[SINGAPORE] Asian stocks rose for a second day as investors weighed the outlook for US interest rates amid signs the world's biggest economy is strengthening. Japanese shares advanced as the yen weakened.
The MSCI Asia Pacific Index gained 0.1 per cent to 138.25 as of 9:05am in Tokyo, after sliding the most in a month last week. Japan's Topix index rose 0.2 per cent as the yen traded at 104.11 against the US dollar. Investors are watching key economic data including those on industrial production and inflation to weigh the outlook for when the Federal Reserve will raise borrowing costs. Fed Chair Janet Yellen signalled Friday the central bank will remain deliberate in raising interest rates as the odds for monetary tightening in December hovered above 60 per cent.
"Several major global events could keep investors on the edge," said Vasu Menon, vice president for wealth management research at Oversea-Chinese Banking Corp in Singapore.
"US economic data like inflation for September and home construction, home sales and industrial output figures will be eagerly anticipated for clues about the Fed's interest rate policy."
Investors are also bracing for the final US presidential debate set for Oct 19, as well as closely watching earnings out of the world's biggest economy.
"The final debate between Hillary Clinton and Donald Trump could lead to heightened concerns about political risk," Mr Menon said.
"Earnings are especially critical at this juncture as US stocks are trading at near-record highs and susceptible to earnings disappointments as valuations look stretched."
South Korea's Kospi index added 0.2 per cent. Australia's S&P/ASX 200 Index rose 0.1 per cent and New Zealand's S&P/NZX 50 Index was 0.8 per cent lower. Markets in China and Hong Kong have yet to start trading.
Crown Resorts Ltd, the Australian casino company controlled by billionaire James Packer, tumbled after Chinese authorities detained 18 of its employees including the head of its international high-roller operations. The stock declined as much as 13 per cent, heading for its biggest slide in almost eight years.

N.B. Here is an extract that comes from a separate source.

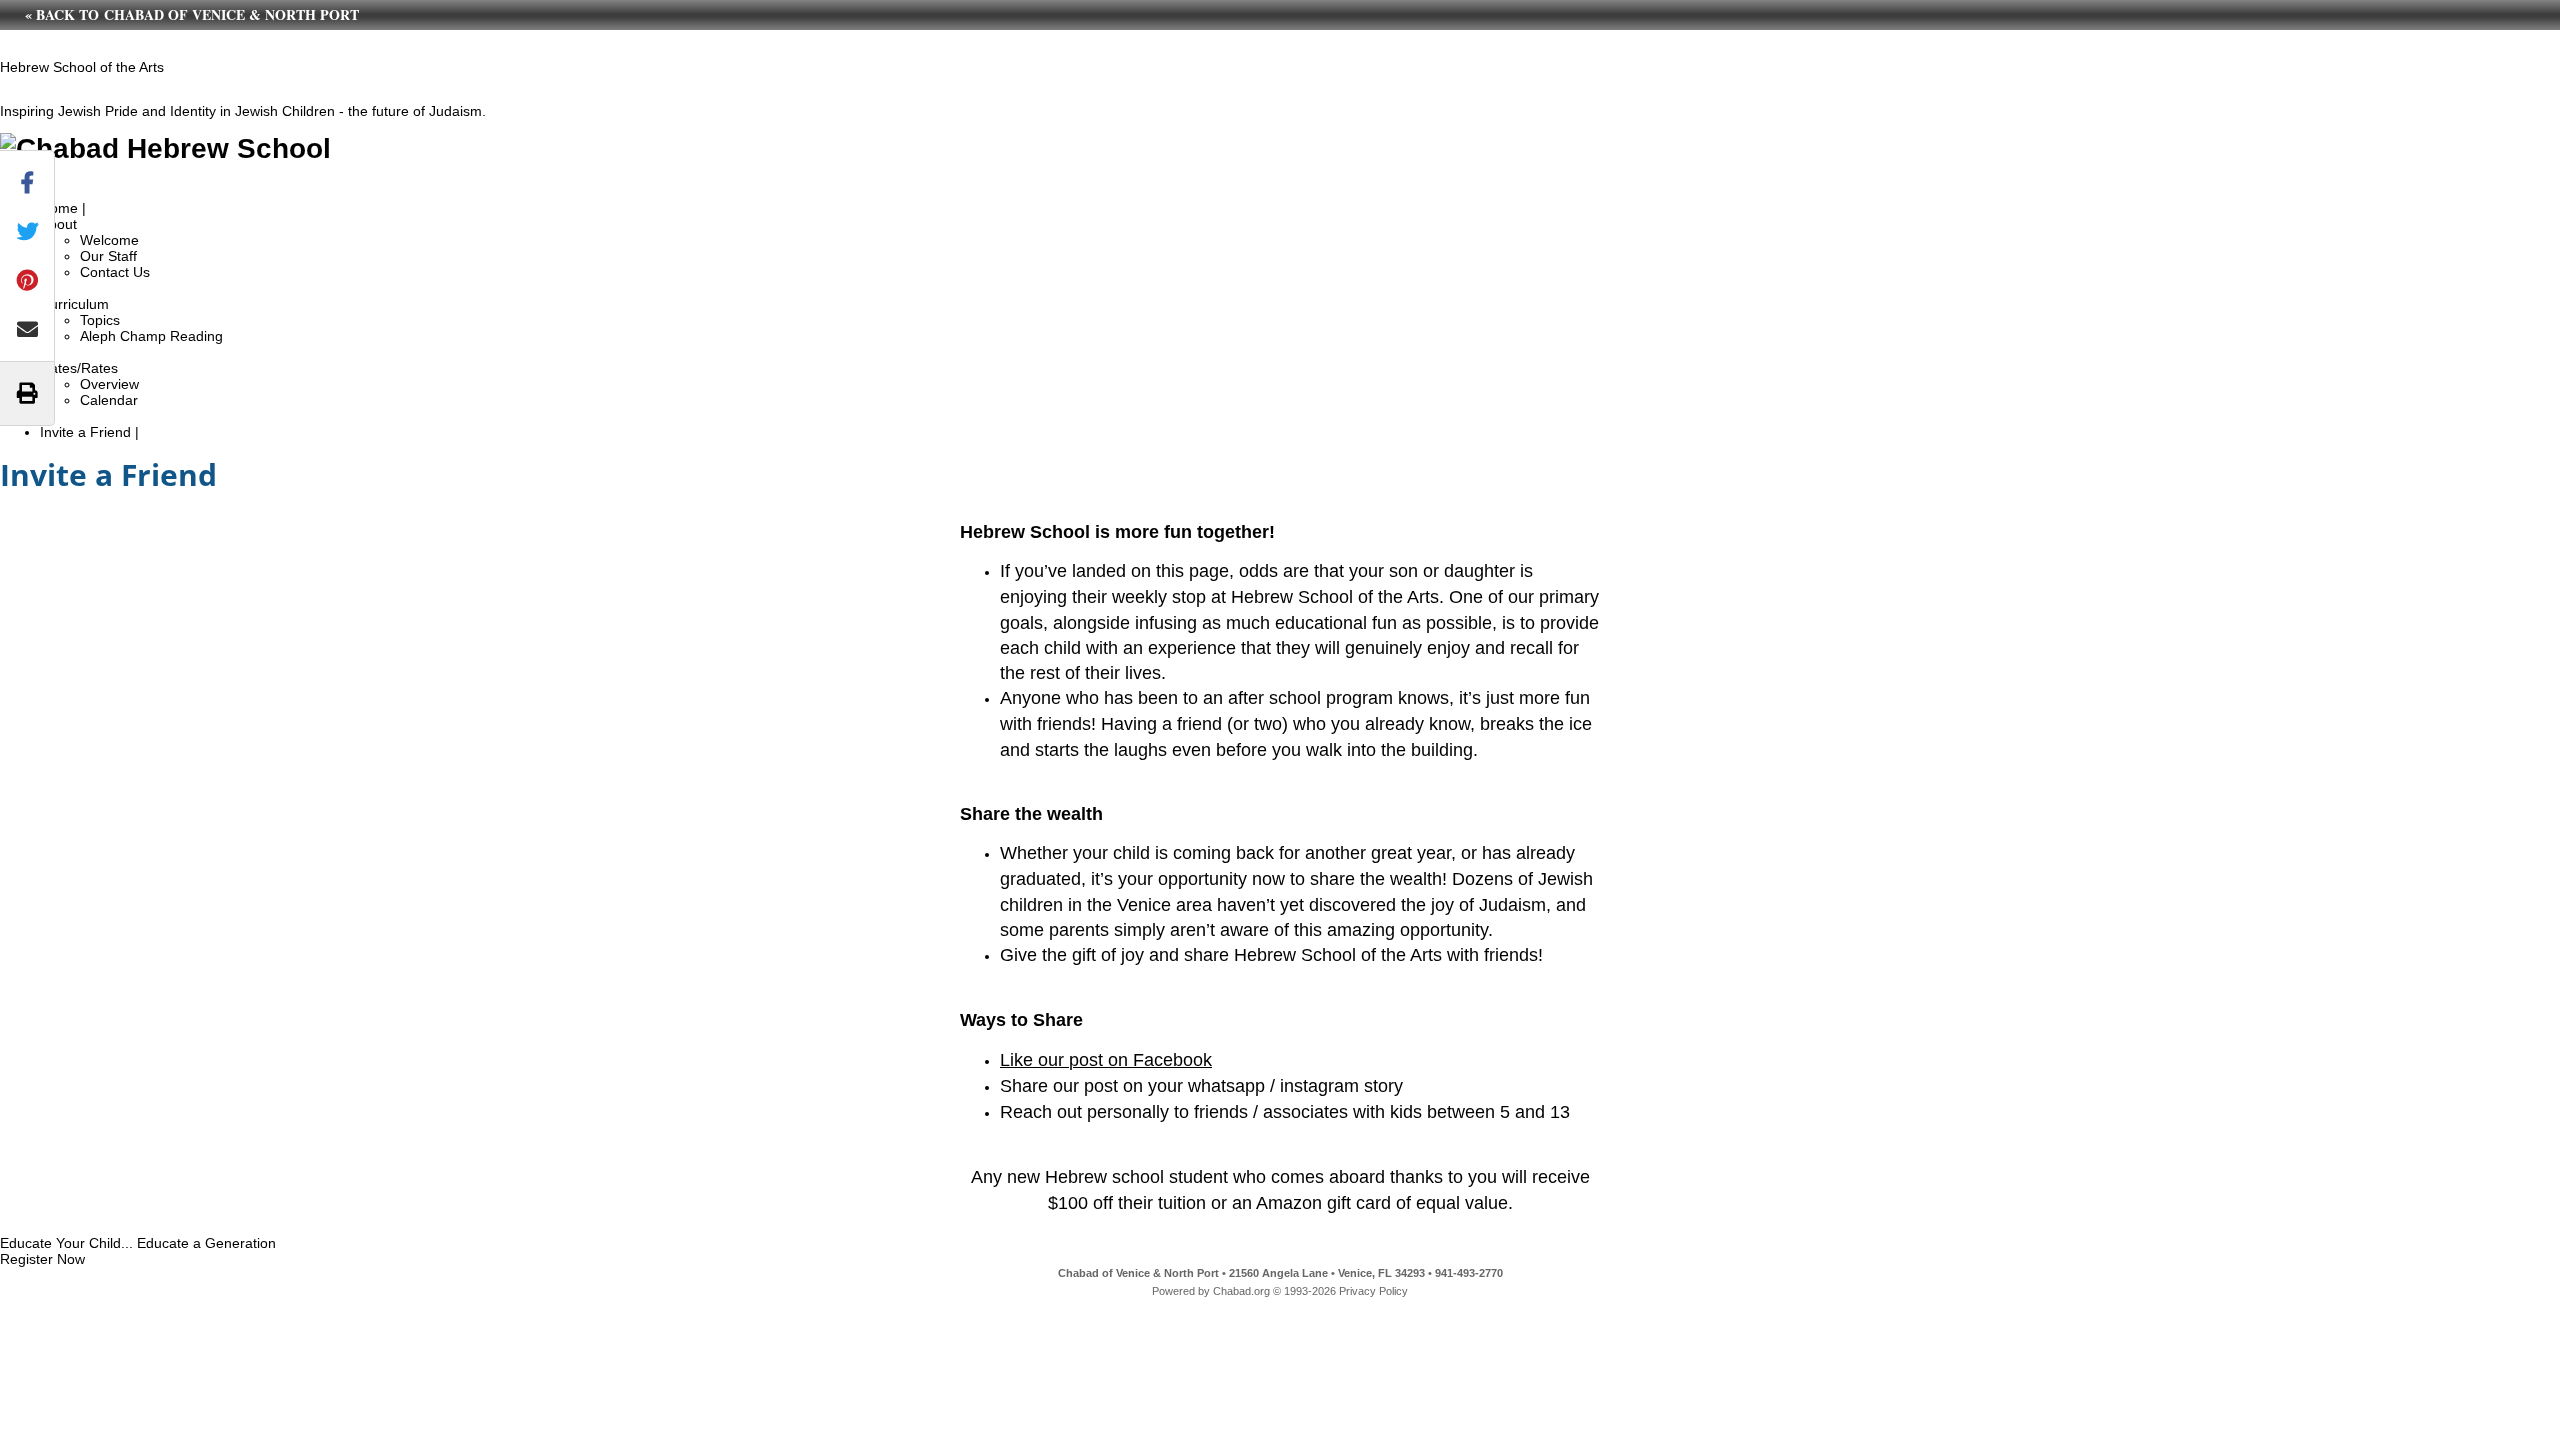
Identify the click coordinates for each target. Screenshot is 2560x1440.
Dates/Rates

Futures on FTSE China A50 Index added 0.1 per cent in their most recent trading, while those on the Hang Seng Index climbed 0.3 per cent. Investors are anticipating Chinese economic data on industrial production, retail sales and gross domestic product that are all due on Wednesday after a report last week showed the nation's exports unexpectedly dropped in September.
"If China's economic growth comes in below 6.7 per cent, which was the growth rate in the first two quarters of this year, this could lead to fears that the Chinese economy is weakening once again despite stimulus," OCBC's Mr Menon said.

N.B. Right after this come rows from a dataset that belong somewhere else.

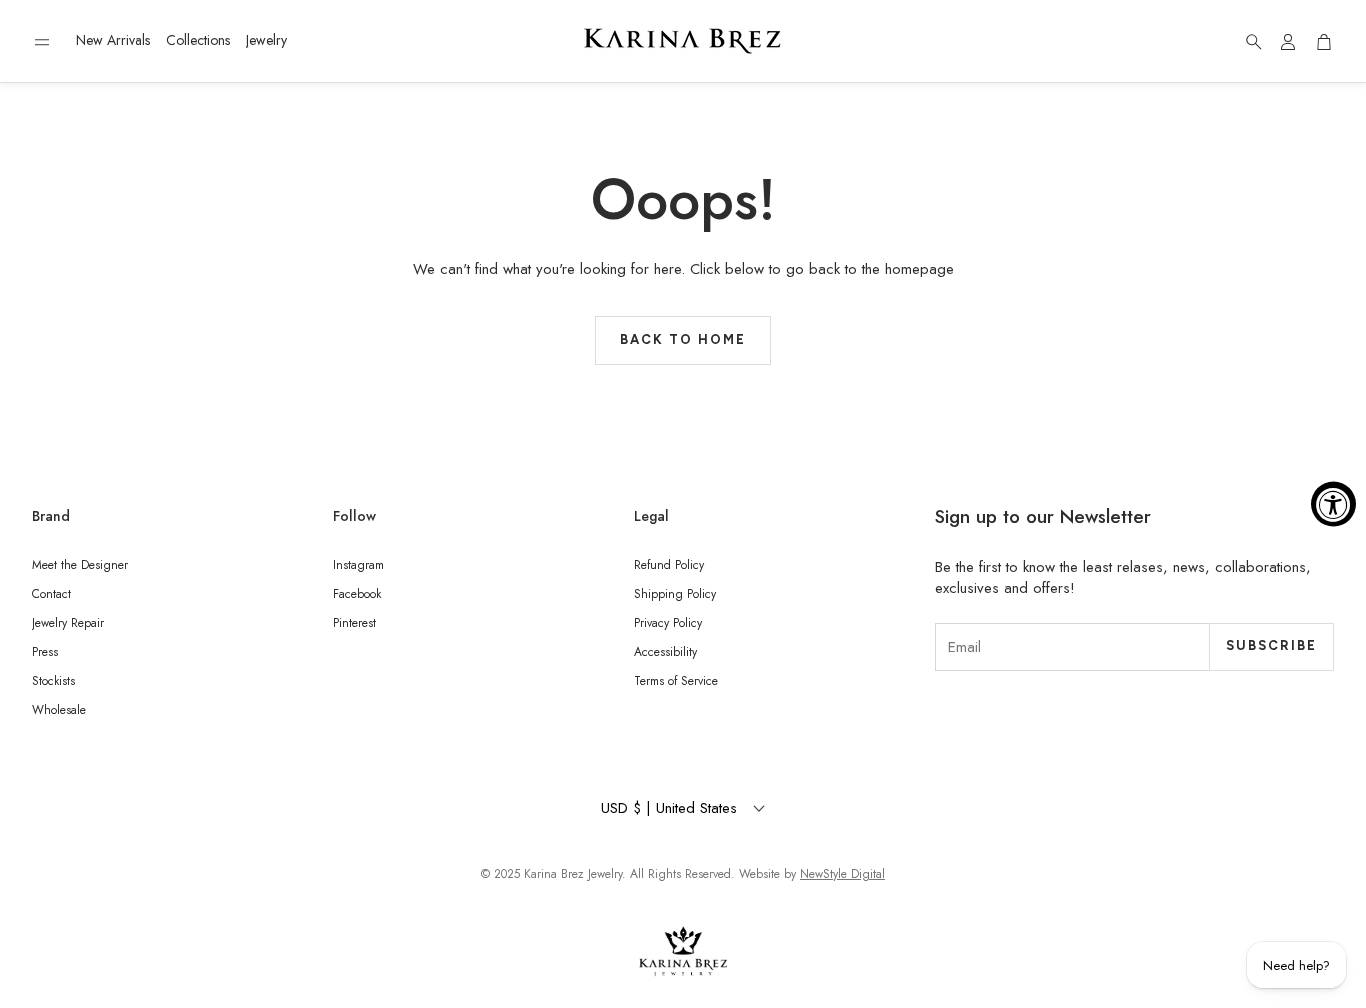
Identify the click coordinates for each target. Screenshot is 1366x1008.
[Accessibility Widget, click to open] (1333, 504)
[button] (42, 42)
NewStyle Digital (842, 874)
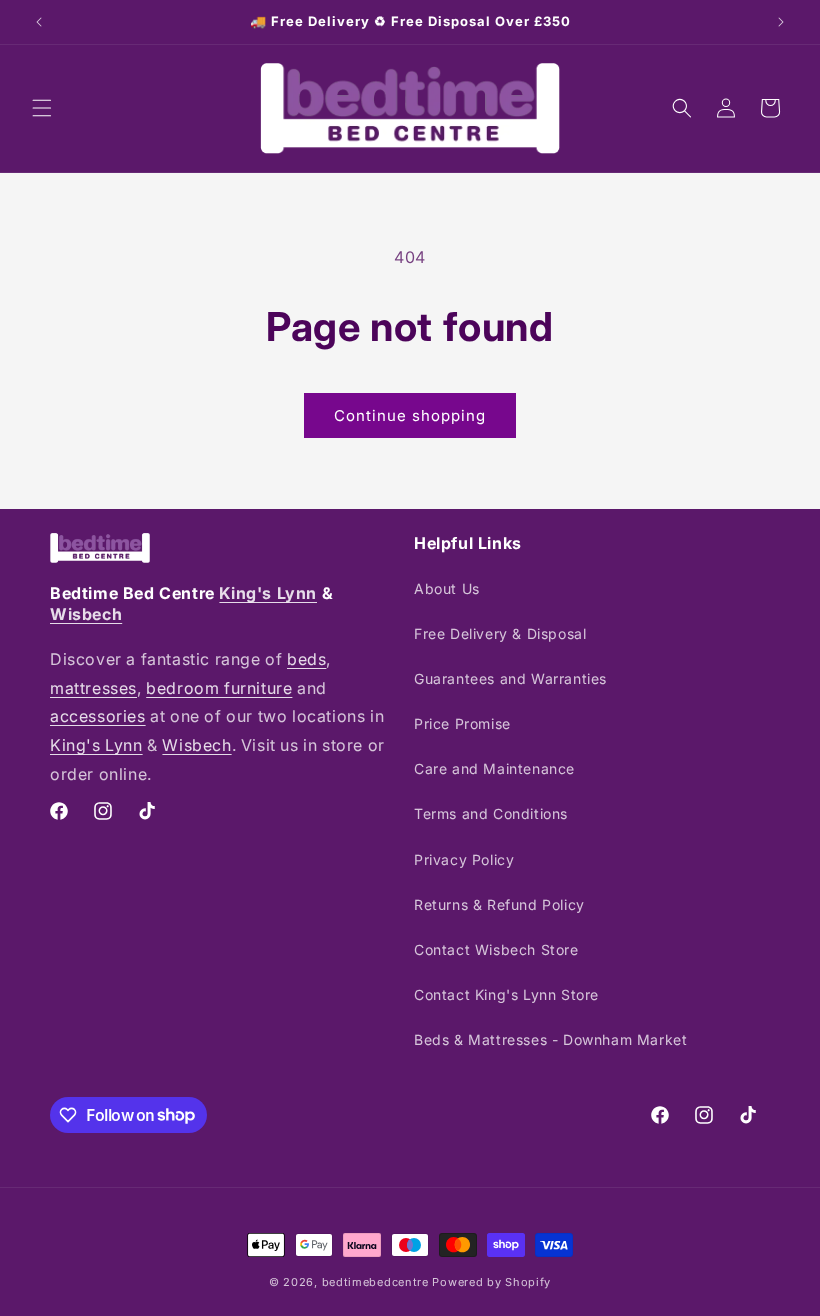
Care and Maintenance (494, 768)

Futures on the Standard & Poor's index lost 0.2 per cent. The underlying US equity benchmark index closed little changed on Friday as data on retail sales and wholesale prices added to signs the world's biggest economy is strengthening, bolstering the case for the Fed to raise interest rates.
Ms Yellen said Friday at a Boston Fed conference there are "plausible ways" that running the economy hot for a while could repair some damage caused to growth during the recession, indicating a willingness to slowly tighten policy even as inflation reaches or surpasses the central banks' target.
Oil fell as US producers increased drilling while an accord between Russia and the Organization of Petroleum Exporting Countries over crude output remained in the balance ahead of a November production meeting. West Texas Intermediate crude fell 0.7 per cent in Asian trading, heading for a second day of decline.